Nous ne pouvons trop hautement condamner ce système, qui ne tend à rien moins qu’à annihiler la peinture, le premier des trois grands arts du dessin, celui qui doit parler à l’esprit de la façon la plus éclatante, au profit de l’architecture, cet art né du besoin et non du luxe. La peinture, c’est la vie humaine reproduite à l’aide de la forme et de la couleur. Se borner à en faire la reproduction de l’idée pure, comme le prétendent les artistes de l’Allemagne et M. Fortoul après eux, c’est l’assimiler à une sorte de langage hiéroglyphique, à une traduction froide et stérile de la pensée ; de cette traduction à la légende écrite, il n’y a qu’un pas, que d’abstraction en abstraction on aura bientôt franchi.
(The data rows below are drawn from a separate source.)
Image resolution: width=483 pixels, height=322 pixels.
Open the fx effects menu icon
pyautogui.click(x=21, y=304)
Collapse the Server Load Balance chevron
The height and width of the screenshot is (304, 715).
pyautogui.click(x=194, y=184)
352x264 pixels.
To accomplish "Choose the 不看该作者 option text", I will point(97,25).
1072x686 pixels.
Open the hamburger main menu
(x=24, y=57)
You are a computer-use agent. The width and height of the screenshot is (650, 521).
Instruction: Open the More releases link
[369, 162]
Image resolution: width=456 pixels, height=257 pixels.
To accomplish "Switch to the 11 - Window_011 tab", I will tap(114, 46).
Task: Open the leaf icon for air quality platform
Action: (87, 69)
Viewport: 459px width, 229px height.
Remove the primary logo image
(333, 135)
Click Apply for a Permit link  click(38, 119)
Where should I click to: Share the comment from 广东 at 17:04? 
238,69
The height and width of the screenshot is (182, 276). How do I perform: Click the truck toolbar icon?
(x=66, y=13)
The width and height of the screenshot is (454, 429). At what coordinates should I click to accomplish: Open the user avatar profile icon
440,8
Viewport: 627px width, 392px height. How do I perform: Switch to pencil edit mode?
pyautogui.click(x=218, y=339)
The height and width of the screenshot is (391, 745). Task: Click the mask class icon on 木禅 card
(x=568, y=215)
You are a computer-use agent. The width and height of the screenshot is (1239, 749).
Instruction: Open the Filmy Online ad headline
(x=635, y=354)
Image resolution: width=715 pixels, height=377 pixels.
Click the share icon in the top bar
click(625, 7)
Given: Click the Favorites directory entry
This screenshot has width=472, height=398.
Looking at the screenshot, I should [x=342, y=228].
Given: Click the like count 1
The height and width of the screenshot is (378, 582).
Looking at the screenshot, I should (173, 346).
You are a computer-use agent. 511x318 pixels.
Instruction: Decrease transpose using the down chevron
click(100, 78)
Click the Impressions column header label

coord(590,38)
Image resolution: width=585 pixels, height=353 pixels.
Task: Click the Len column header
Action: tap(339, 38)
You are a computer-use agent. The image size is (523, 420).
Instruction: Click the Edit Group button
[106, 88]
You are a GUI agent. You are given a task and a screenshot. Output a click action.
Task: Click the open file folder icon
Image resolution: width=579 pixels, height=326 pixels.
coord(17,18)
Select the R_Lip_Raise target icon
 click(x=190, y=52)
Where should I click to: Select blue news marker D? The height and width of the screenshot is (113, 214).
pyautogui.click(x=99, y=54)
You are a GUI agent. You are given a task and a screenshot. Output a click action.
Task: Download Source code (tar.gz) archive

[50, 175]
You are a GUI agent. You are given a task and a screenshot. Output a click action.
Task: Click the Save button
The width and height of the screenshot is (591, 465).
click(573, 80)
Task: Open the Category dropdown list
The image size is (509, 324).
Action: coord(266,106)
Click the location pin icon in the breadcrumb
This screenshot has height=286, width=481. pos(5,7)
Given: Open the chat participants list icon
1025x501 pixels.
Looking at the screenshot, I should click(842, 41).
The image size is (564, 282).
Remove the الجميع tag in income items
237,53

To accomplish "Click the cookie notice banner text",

Avec cette façon de voir, il était encore naturel que M. Fortoul fît dater la décadence de la grande peinture du jour où les peintres de Sienne et Florence firent descendre leurs figures de ces ciels d’or qu’il regrette, pour les placer au milieu de fonds possibles et existans. C’est là une conséquence nécessaire de son système. M. Fortoul s’y montre constamment fidèle. S’il n’a que d’amères critiques, que des paroles de blâme pour ces peintres qui popularisèrent la peinture, qui d’un art mystique, réservé à un petit nombre d’initiés, en firent un art réel et humain, il applaudit en revanche, et sans restrictions, à ces essais incomplets de rénovation byzantine que tentent journellement les peintres de l’Allemagne. S’il a des mots d’éloge pour M. Henry Hess, c’est que ce peintre a décoré dans ce style bizarre l’église de tous les saints ; singulier monument d’une époque érudite et dénuée d’invention, dans l’ensemble duquel M. Klenze s’est appliqué à copier l’art byzantin avec la même exactitude qu’il avait mise à copier l’art antique dans le Valhalla.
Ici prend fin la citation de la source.